Gedanken zum Wert Abenteuer

Sich auf etwas Unbekanntes einzulassen erfordert Neugierde und Mut. Der Beginn von etwas Neuem fasziniert mich immer wieder. Ein Umzug in eine neue Wohnung, ein neuer Job oder Auftrag in einem anderen Land, eine Begegnung mit einem Fremden: Noch ist nichts vertraut, alles ist offen, lädt ein zu Entdeckung und allmählichem Miteinander-Bekanntwerden.

Diese Aufbruchsstimmung habe ich gerne in meinem Leben und genieße es, ab und zu in etwas ganz Neues einzutauchen wie in ein anderes Element.

Abenteuerlust bedeutet für mich, meinem inneren Antrieb zur Entdeckung zu folgen. In diesem Sinne liebe ich Abenteuer. Ein bisschen Gefahr ist auch immer dabei.

Oft bringt mich dieser Antrieb dazu zu reisen, fremde Sprachen, Gerüche, Klänge und Bilder in mich aufzunehmen und mich selbst darin ganz anders zu erleben, mich darin neu handeln zu sehen und neue Seiten an mir zu entdecken. Auch wenn sich mitunter unerwartet Seiten zeigen, die bisher im Verborgenen geblieben sind…

Kleines Abenteuer in Alexandria

Als ich vor vielen Jahren mit meinem damaligen Mann in seiner Heimat, Ägypten, zu Besuch war, blieben wir für einige Tage in Alexandria und durften die Sommerwohnung seines Schwagers nutzen. Im Fahrstuhl zum siebten Stock hingen lose Kabel. Eine Ratte huschte über den Hof. In der Wohnung Kitsch, Goldrahmen, Prunksessel. An einem Abend wollte mein Mann noch spazieren gehen, ich war zu müde. Um mich zu beschützen, schloss er in Gedanken versunken die Tür hinter sich ab.

Kaum hatte er den Schlüssel abgezogen, wurde mir heiß. Mein Herz klopfte und ich hörte das Blut in den Ohren rauschen. Ich befand mich in Alexandria in einer Wohnung im Dachgeschoss. Die Adresse kannte ich nicht, kein Geld, keinen Schlüssel, kein Telefon. Wen hätte ich auch anrufen sollen? Die Uhr tickte.
Vom Balkon aus sah ich auf die Menschenmenge unten, bei dem Verkehr hätte mich niemand gehört. Ein Mann verprügelte seinen Esel, Autos fuhren mit wenigen Zentimetern Abstand laut hupend bei Rot langsam weiter, während ein Polizist, ausgestattet mit bedeutungsvoll blinkenden Lämpchen auf seiner Weste, einen Fußgänger zurückpfiff. Eine Familie machte mitten auf der Straße ein Picknick, ein Teeverkäufer rannte zwischen den Autos hindurch und vom Ende der Straße näherte sich eine Hochzeitsgesellschaft mit Musikanten, ein lärmendes Spektakel.

Sicher kommt er gleich zurück, dachte ich. Und wenn er überfahren wird? Niemand weiß, wo ich bin. Auf der anderen Seite der Wohnung blickte ich auf unmittelbar angrenzende Häuser mit Flachdächern voller Müll. Offensichtlich hatte jeder Bewohner eine eigene Satellitenschüssel oder wenigstens eine Antenne hier aufgestellt und mehr oder weniger provisorisch befestigt.

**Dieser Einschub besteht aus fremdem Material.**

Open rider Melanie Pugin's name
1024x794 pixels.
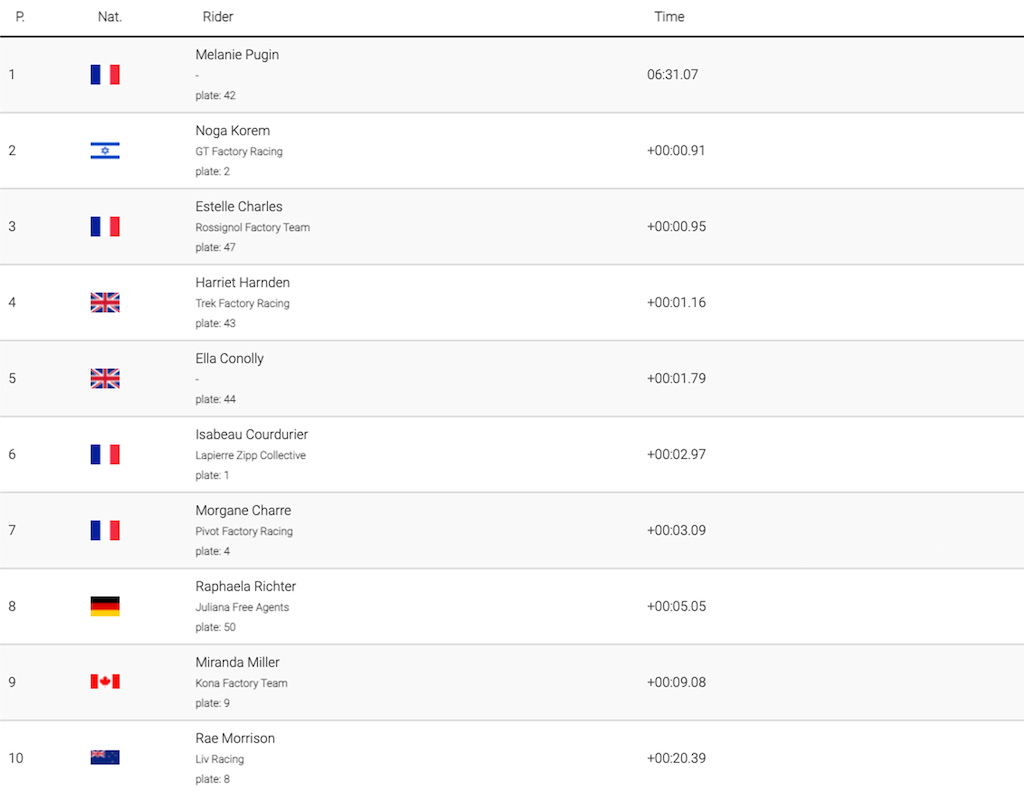(x=237, y=55)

Wenn er in zwei Stunden nicht zurück ist, werde ich auf das nächste Dach springen und diese Antennen verbiegen, abknicken, umdrehen. Unten wird jemand die Störung bemerken und aufs Dach steigen, hoffte ich. Wenn jemand zu Hause ist. Danach könnte ich anfangen, kleinere Möbel wie Beistelltischchen, Hocker und Lampen aus dem Fenster zu werfen, sodass jemand vielleicht zu mir hochsehen und die Polizei rufen würde.

Ich tigerte durch die Wohnung und hob prüfend ein kleines Tischchen hoch, als sich der Schlüssel im Schloss umdrehte. Mein Mann hatte nur eine Tüte Pistazien vom Straßenhändler geholt. Als ich meinem Schwager Tage später davon erzählte, antwortete er nur gelassen: „Dann hätte ich eben neue Möbel gekauft, Inschallah“, was so viel heißt wie „so Gott will“.

Vielleicht liegen die wirklichen Abenteuer in uns selbst.
Stellen Abenteuer einen Wert in Ihrem Leben dar und wann haben Sie zuletzt ganz neue Seiten an sich entdeckt? Erzählen Sie mir die verrückteste Begegnung Ihres Lebens.